Im Fall von ChatGPT hat es nach Veröffentlichung aber nur Stunden gedauert, bis sich im Internet diverse Umgehungsmöglichkeiten dieser Beschränkungen verbreitet haben. Nutzer haben ChatGPT zum Beispiel dazu aufgefordert, im Rahmen eines „Theaterstücks“ den Bau einer Atombombe zu erklären – eine Aufforderung, der ChatGPT zumindest in groben Zügen nachgekommen ist. Auch Tipps zur Steuerhinterziehung konnten der KI entlockt werden.

Es ist also möglich, an sich völlig legale KI-Tools gezielt zur Unterstützung strafbaren Verhaltens zu missbrauchen. Vor diesem Hintergrund stellt sich die Frage, wer strafrechtlich für das Verhalten von Chatbots verantwortlich ist.

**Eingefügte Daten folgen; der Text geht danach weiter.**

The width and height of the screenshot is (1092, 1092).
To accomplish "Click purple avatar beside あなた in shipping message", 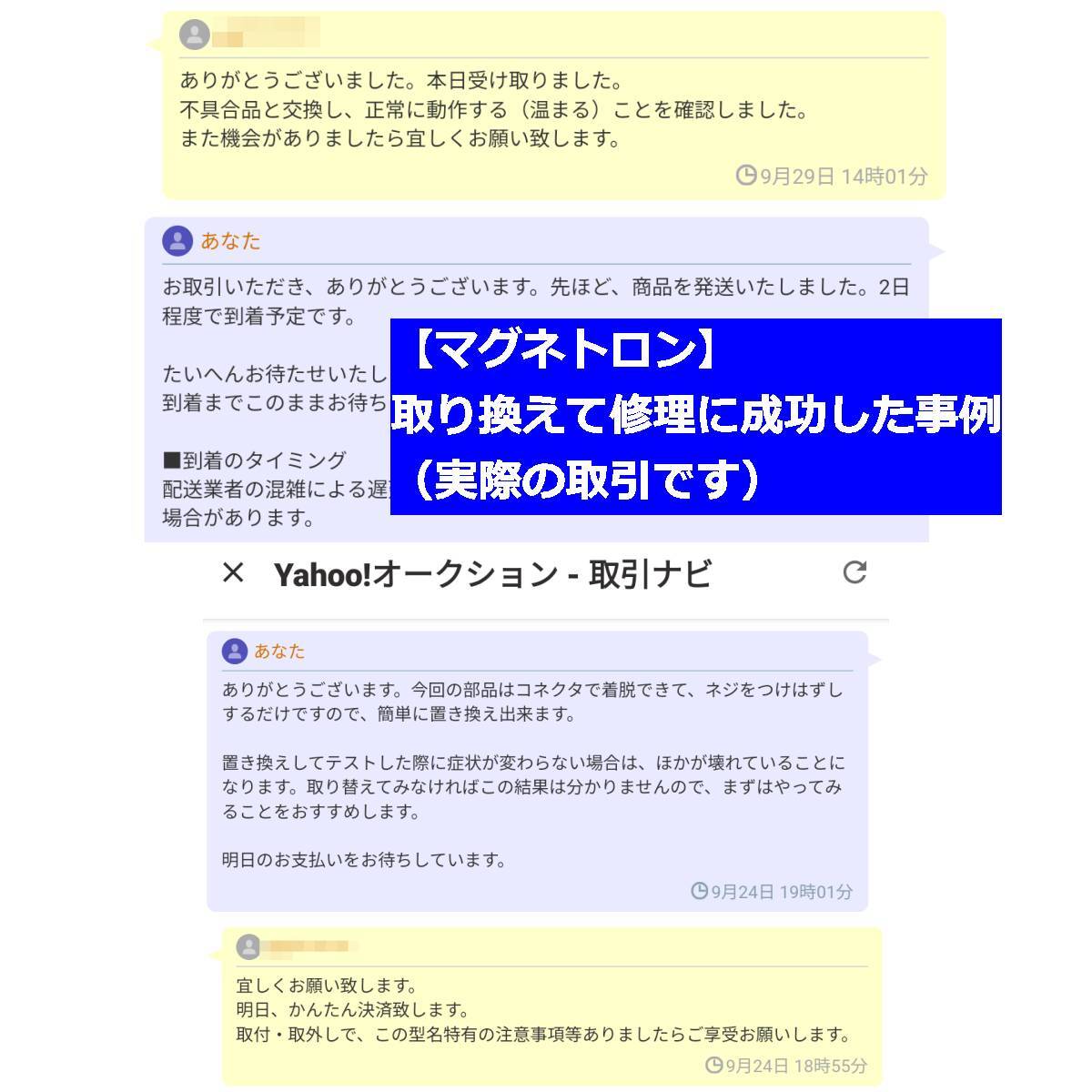I will tap(177, 241).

Setzt ein Nutzer die Tipps des Chatbots zur Steuerhinterziehung um, begeht er eine Straftat und haftet dafür. In Österreich macht sich aber nicht nur jene Person strafbar, die eine Straftat unmittelbar selbst begeht, sondern auch jeder, der den unmittelbaren Täter bei Straftaten unterstützt. Konkrete Handlungsanleitungen zur Frage „Wie verschleiere ich am besten mein Einkommen, um keine Steuern zahlen zu müssen?“ wären ein solcher (potenziell) strafbarer Tatbeitrag.

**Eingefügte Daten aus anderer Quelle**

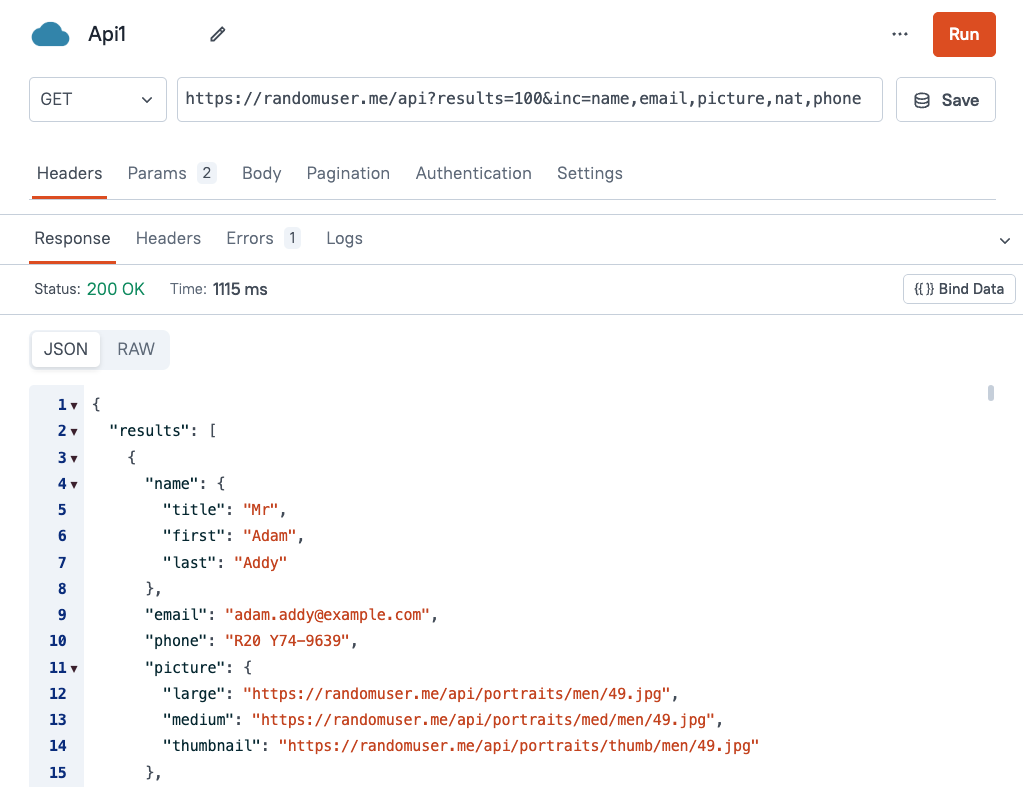1023x787 pixels.
Task: Open the Logs tab
Action: (343, 238)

Das österreichische Strafrecht knüpft aber immer an menschlichem Verhalten an und sanktioniert primär natürliche Personen. Nun ist ein Chatbot aber keine Person, sondern lediglich ein hochentwickeltes Computerprogramm, weshalb für von der KI selbst entwickelte Anleitungen zu strafbarem Verhalten auf den ersten Blick keine Strafbarkeit besteht.

Durch die Veröffentlichung der KI-Lösung schaffen die Entwickler aber eine strafrechtliche Gefahrenquelle. Nach dem Ingerenzprinzip trifft sie dadurch eine sogenannte Garantenstellung, also die Pflicht, von der Gefahrenquelle ausgehende Gefahren für Dritte abzuwehren. Im Fall einer online verfügbaren KI inkludiert diese Garantenstellung neben dem Implementieren der erwähnten Beschränkungen vor allem laufendes Monitoring und macht Eingriffe erforderlich, wenn die Entwickler Einfallstore für Missbrauch entdecken. Werden die Pflichten aus der Garantenstellung verletzt und kann die KI aus diesem Grund zur Unterstützung von Erfolgsdelikten in Österreich missbraucht werden, kann dies im Extremfall zu Freiheitsstrafen auch bei den Entwicklern führen.